Microsoft Unveils New Features for Trustworthy AI Agents
Microsoft has introduced new features to make building trustworthy AI agents easier and more secure. At the company’s annual developer conference, Microsoft Build, the tech giant unveiled platform updates that focus on enhancing the safety and reliability of AI agents.
AI agents are becoming increasingly popular as they can perform tasks on behalf of users, from simple actions like sending emails to complex tasks such as approving procurement orders. However, this increased capability also raises significant safety concerns as these agents access user data.
Enhanced Monitoring and Testing
To address these concerns, Microsoft has introduced new tools to simplify the testing and monitoring of AI agents. Agent Evaluators help measure how well agents understand and carry out user goals, while a new AI Red Teaming Agent automates the red teaming of generative AI systems by recreating realistic attack scenarios.
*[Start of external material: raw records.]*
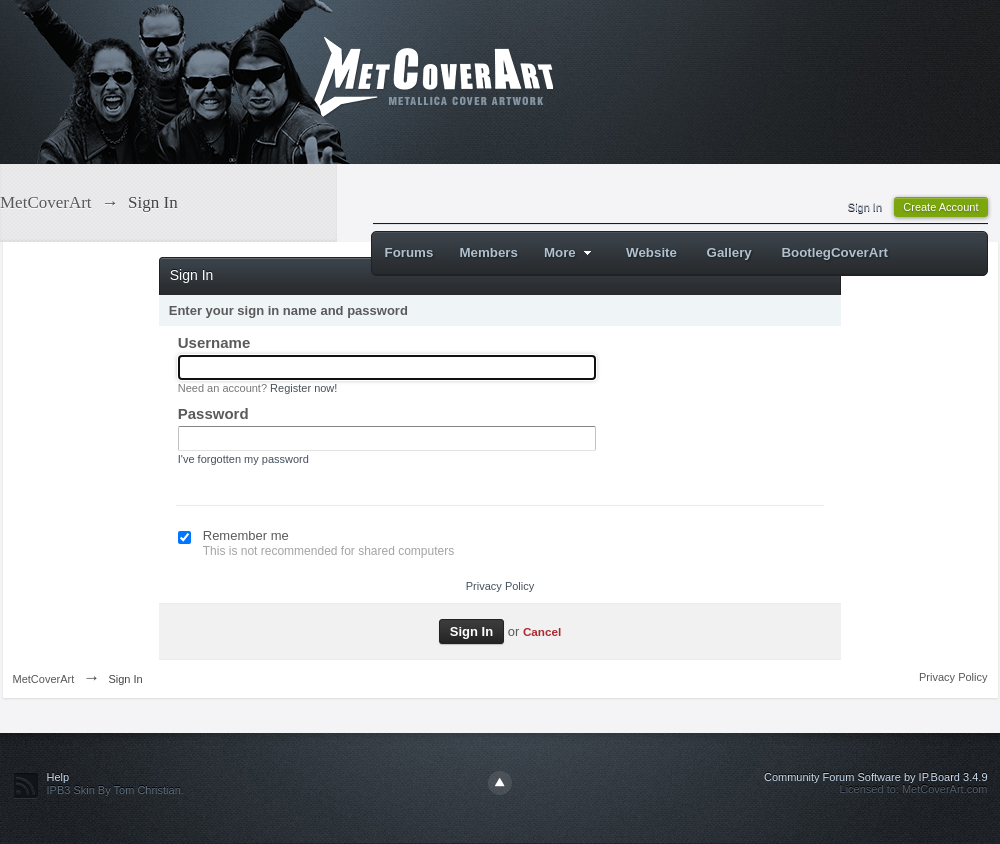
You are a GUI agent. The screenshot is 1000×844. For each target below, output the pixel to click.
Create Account (940, 207)
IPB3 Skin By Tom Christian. (115, 790)
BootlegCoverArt (834, 252)
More (570, 252)
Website (651, 252)
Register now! (303, 388)
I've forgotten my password (243, 459)
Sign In (865, 207)
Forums (409, 252)
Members (488, 252)
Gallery (729, 252)
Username (214, 342)
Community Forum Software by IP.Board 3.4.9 (876, 777)
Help (58, 777)
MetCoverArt (44, 679)
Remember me (246, 535)
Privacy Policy (500, 586)
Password (213, 413)
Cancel (542, 631)
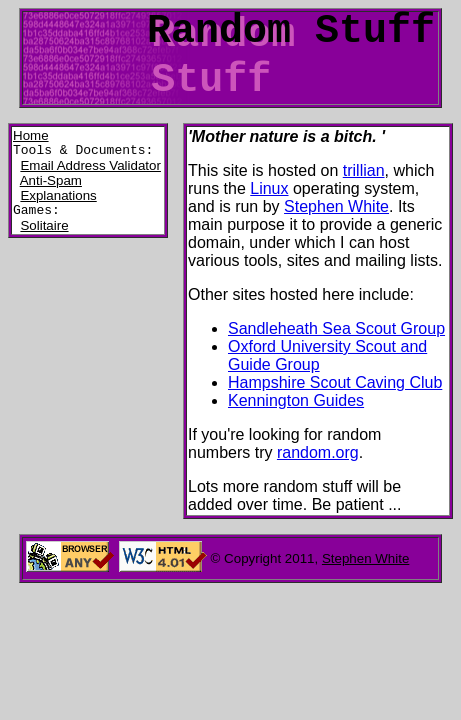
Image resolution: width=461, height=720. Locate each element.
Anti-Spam (51, 183)
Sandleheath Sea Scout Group (336, 328)
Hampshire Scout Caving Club (335, 382)
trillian (364, 170)
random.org (318, 452)
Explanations (58, 198)
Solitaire (44, 231)
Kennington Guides (296, 400)
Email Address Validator (90, 168)
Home (31, 135)
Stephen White (336, 206)
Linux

This helps identify vulnerabilities and mitigate risks.
“By using new agentic technology and turning our safety evaluation system into an agent, that will just adversarially red team your system; it is way, way easier to use, and it also results in better testing, because the agent is able to iteratively adversarially attack your system and try to get through,” said Sarah Bird, CPO of Responsible AI at Microsoft.
Improved Observability and Security
The Agent Observability features in Azure AI Foundry provide developers with a single dashboard to view metrics such as performance, quality, cost, and safety throughout the AI development cycle. Defender alerts in Foundry offer real-time visibility into security threats, enabling developers to assess and respond to suspicious activity.
Microsoft has also integrated its Microsoft Purview service with Azure AI Foundry, allowing users to apply enterprise-grade security governance and compliance controls to AI systems.
New Identity Management and Guardrails
Microsoft is introducing the preview of Microsoft Entra Agent ID, which expands access management to AI agents built with Azure AI Foundry and Microsoft Copilot Studio. This allows admins to control access permissions for AI agents similarly to how they manage human identities.
Additional guardrails include the Spotlighting capability in Content Safety, which strengthens the Prompt Shields guardrail to better detect and stop indirect prompt injections. Other new features include a PII detection guardrail and a task adherence guardrail in Content Safety.
These updates demonstrate Microsoft’s commitment to making AI agents more trustworthy and secure, addressing the growing concerns around their adoption in various industries.